── SOURCE

← DupeCheck

DupeCheck Help

Find and manage duplicate files across local and network volumes.

Why Duplicates Matter on Shared Storage

Media production workflows generate duplicates constantly. Project imports copy source footage into new timelines. Archive passes duplicate deliverables across volumes. Multi-editor environments scatter identical assets across shares and local caches. On shared storage, every duplicate consumes capacity your team can't use for new work.

DupeCheck is designed for environments where duplicate management needs to span network volumes, reach outside the user sandbox, and handle large file counts efficiently — the scenarios that matter most in media production and that sandboxed App Store tools can't address.

Getting Started

Quick Start

  1. Launch DupeCheck and add one or more source folders from the toolbar
  2. Optionally designate one folder as the primary — files in the primary folder are kept during cleanup
  3. Click Start to begin scanning
  4. Review duplicate groups in the main table, sorted by wasted space
  5. Select duplicates and choose a cleanup action, or run batch cleanup
  6. Export a cleanup report for your records
DupeCheck main window with duplicate groups and file preview

Main window showing duplicate groups sorted by wasted space, with file preview panel on the right.

Source Folders & Primary Designation

Source folder popover showing local and network folders with primary designation

Source folder management — add local and network volumes, designate a primary folder.

Adding Source Folders

Click the source folder button in the toolbar to add folders. You can add any combination of local directories and network-mounted volumes. DupeCheck scans all source folders and finds duplicates across them.

If one source folder is a child of another, the child is automatically excluded from the parent's scan to prevent double-counting. If you remove the child folder later, the parent automatically rescans to pick up files it was previously skipping.

Primary Folder

Designating a folder as primary tells DupeCheck which copy to keep during cleanup. When duplicates exist across folders, the copy in the primary folder is preserved and duplicates in other folders are cleaned up.

────
── EXCERPTED RECORDS

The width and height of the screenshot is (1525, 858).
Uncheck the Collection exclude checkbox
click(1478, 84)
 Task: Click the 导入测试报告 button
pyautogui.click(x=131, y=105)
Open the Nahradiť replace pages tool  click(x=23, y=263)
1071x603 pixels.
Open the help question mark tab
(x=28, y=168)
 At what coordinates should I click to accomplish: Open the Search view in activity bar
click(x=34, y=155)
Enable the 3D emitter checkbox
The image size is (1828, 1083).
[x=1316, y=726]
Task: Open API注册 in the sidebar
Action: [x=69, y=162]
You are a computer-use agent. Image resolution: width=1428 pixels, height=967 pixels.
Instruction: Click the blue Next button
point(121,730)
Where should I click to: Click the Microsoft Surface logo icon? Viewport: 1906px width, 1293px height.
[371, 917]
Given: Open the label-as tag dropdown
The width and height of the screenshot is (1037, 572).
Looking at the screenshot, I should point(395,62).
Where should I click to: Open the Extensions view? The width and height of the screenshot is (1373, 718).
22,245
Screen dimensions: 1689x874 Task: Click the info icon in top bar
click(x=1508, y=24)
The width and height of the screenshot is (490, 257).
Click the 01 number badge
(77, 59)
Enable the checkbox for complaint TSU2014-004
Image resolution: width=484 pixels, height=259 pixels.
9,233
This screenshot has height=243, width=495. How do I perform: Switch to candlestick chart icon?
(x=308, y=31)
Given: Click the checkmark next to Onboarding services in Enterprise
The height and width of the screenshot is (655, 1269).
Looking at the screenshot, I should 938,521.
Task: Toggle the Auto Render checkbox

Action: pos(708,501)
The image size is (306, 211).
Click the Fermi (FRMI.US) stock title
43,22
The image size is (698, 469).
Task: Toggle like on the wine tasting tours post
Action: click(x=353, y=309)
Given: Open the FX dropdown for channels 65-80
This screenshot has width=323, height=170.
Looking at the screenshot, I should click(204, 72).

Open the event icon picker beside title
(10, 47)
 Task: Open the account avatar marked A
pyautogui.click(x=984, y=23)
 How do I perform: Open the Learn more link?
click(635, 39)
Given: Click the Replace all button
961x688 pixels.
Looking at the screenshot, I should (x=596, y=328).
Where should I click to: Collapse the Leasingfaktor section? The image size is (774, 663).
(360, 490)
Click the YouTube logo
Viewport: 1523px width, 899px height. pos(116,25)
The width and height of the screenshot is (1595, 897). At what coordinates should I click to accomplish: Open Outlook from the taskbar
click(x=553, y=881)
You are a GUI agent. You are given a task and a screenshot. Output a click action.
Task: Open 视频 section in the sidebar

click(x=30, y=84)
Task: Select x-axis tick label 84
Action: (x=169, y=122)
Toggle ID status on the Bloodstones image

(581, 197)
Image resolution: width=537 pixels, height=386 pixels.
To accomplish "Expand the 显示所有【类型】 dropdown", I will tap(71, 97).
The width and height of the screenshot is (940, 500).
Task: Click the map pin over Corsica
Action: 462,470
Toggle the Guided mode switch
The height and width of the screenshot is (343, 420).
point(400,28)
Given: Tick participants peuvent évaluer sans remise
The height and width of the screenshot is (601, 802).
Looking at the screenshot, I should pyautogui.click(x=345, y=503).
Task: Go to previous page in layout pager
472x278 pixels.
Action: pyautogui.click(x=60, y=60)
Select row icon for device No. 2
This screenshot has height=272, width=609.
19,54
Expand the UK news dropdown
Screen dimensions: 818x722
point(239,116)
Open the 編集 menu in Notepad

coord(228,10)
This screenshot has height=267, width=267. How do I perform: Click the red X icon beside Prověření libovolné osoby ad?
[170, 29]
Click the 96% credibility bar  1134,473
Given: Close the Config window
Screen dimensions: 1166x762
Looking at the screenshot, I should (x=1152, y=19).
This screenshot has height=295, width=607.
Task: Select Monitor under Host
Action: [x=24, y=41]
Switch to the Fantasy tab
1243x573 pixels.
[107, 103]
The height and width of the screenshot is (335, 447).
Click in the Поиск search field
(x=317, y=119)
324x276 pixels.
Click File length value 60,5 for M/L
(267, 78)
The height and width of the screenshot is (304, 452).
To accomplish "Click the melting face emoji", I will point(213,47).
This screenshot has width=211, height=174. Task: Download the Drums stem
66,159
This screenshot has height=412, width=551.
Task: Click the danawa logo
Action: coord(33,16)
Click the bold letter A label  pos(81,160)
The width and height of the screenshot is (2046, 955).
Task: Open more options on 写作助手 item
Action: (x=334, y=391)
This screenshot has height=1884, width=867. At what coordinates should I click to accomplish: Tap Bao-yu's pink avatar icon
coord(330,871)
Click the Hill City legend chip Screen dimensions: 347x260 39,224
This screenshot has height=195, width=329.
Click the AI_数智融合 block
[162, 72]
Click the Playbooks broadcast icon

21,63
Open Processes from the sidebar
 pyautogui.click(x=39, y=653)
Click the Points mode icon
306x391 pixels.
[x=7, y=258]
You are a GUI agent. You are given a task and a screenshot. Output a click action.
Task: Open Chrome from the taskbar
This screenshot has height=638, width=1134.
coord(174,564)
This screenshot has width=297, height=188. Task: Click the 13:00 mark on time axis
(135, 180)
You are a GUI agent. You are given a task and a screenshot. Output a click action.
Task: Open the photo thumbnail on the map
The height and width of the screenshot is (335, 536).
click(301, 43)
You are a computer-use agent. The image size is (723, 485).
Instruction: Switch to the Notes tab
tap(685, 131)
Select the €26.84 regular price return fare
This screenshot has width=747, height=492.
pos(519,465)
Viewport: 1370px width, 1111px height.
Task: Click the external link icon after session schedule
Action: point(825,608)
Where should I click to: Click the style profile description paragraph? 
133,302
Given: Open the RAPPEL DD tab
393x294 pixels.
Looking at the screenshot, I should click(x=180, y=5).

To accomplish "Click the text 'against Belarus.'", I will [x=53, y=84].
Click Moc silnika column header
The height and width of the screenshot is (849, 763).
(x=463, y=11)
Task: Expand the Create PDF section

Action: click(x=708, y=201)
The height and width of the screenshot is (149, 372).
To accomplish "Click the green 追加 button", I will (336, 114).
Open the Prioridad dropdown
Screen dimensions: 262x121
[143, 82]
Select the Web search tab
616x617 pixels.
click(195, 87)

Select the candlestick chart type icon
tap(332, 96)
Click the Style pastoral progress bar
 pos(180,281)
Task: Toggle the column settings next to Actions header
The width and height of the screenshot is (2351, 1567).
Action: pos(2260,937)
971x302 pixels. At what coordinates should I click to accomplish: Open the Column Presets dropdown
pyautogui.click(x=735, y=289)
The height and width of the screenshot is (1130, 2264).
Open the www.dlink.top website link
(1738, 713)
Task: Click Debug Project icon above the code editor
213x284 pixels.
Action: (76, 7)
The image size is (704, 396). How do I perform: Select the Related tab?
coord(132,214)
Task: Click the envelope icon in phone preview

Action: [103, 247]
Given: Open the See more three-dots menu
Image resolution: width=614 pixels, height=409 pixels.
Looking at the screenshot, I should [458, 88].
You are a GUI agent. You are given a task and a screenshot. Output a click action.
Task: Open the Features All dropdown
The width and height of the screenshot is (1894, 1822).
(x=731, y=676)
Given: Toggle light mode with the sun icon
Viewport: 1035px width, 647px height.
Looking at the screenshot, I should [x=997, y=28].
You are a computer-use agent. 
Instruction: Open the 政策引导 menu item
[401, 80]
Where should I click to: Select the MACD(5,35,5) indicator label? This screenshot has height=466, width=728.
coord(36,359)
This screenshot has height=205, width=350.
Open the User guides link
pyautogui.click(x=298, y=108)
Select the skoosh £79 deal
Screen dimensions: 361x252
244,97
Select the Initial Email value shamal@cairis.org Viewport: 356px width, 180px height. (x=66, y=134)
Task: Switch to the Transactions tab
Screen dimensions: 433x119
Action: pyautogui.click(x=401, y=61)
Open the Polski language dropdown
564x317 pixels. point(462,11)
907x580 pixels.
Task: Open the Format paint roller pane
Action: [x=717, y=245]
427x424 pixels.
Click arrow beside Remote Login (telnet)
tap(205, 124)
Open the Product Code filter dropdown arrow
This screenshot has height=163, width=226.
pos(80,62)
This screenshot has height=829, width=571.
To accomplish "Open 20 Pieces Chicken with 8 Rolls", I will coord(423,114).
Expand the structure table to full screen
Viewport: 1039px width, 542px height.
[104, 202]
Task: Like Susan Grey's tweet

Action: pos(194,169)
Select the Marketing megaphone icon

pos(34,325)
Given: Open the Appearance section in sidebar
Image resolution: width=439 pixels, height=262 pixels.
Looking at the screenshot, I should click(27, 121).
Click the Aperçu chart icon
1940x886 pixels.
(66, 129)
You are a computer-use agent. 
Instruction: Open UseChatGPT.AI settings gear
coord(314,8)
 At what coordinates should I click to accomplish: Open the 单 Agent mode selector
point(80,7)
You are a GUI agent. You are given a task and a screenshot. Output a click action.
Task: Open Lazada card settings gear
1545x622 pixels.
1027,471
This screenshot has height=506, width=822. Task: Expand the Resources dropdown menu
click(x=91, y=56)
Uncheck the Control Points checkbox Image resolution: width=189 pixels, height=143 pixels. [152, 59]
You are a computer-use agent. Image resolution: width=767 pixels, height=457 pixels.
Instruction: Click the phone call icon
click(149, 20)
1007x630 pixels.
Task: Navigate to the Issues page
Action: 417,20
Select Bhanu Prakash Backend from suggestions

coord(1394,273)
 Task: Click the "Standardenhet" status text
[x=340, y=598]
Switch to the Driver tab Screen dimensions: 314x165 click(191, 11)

────

§ WRITTEN EXERCISE
Continue the DupeCheck help page from the point where it stops.

§ TASK OUTPUT
You can also use Promote from Primary to batch-promote all files in the designated folder to primary status — useful when one folder is your canonical source and everything else is a copy.

Network volumes: DupeCheck works with any network share that macOS has already mounted (SMB, NFS, AFP). Mount the share in Finder first (Go → Connect to Server), then add it as a source folder in DupeCheck.

How Detection Works

Three-Phase Scan Pipeline

DupeCheck uses a multi-phase approach to find duplicates efficiently without hashing every file on disk:

  1. Enumeration — discover all files across source folders, collecting path, size, and modification date
  2. Size grouping — files with unique sizes across the entire database are skipped immediately. Two files can only be duplicates if they're the same size
  3. Content hashing — files that share a size are hashed for content verification. A fast multi-sample hash narrows candidates, then full SHA-256 or MD5 confirms the match

Hash Verification

Before any cleanup operation, DupeCheck can re-verify that files are truly identical using a cryptographic hash. This is configured in Settings:

SHA-256 (Recommended)

Cryptographically strong verification. Hardware-accelerated on Apple Silicon for fast performance even on large files.

MD5

Alternative verification method. Faster on older hardware but less collision-resistant than SHA-256.

Off

Skip verification before cleanup. Fastest, but relies on the multi-sample hash from the initial scan. Use only when speed is critical and you trust the scan results.

Concurrent Processing

DupeCheck uses concurrent workers for both directory enumeration and file hashing. The default configuration (2 enumeration workers, 4 hash workers) balances speed with I/O pressure on the volume being scanned.

Cleanup Modes

DupeCheck Settings showing cleanup mode selector with APFS Clone, Symlink, and Trash options

Three cleanup modes: APFS Clones, Symlinks, and Move to Trash.

DupeCheck offers three strategies for handling confirmed duplicates. Choose the mode that best fits your storage and workflow:

Replace with APFS Clones

The duplicate is replaced with an APFS clone of the primary copy. Clones share physical disk blocks but behave as completely independent files — applications see two separate files, but the underlying storage is shared. If either file is later modified, only the changed blocks are written (copy-on-write).

DupeCheck preserves the duplicate's original metadata (modification date, permissions, extended attributes) through an atomic clone-swap operation. The original file's inode is preserved, so references from other applications remain valid.

Requires APFS volumes. Clone mode only works on APFS-formatted volumes. Cross-volume duplicates are skipped automatically. DupeCheck checks clone capability when you add source folders and warns if any are incompatible.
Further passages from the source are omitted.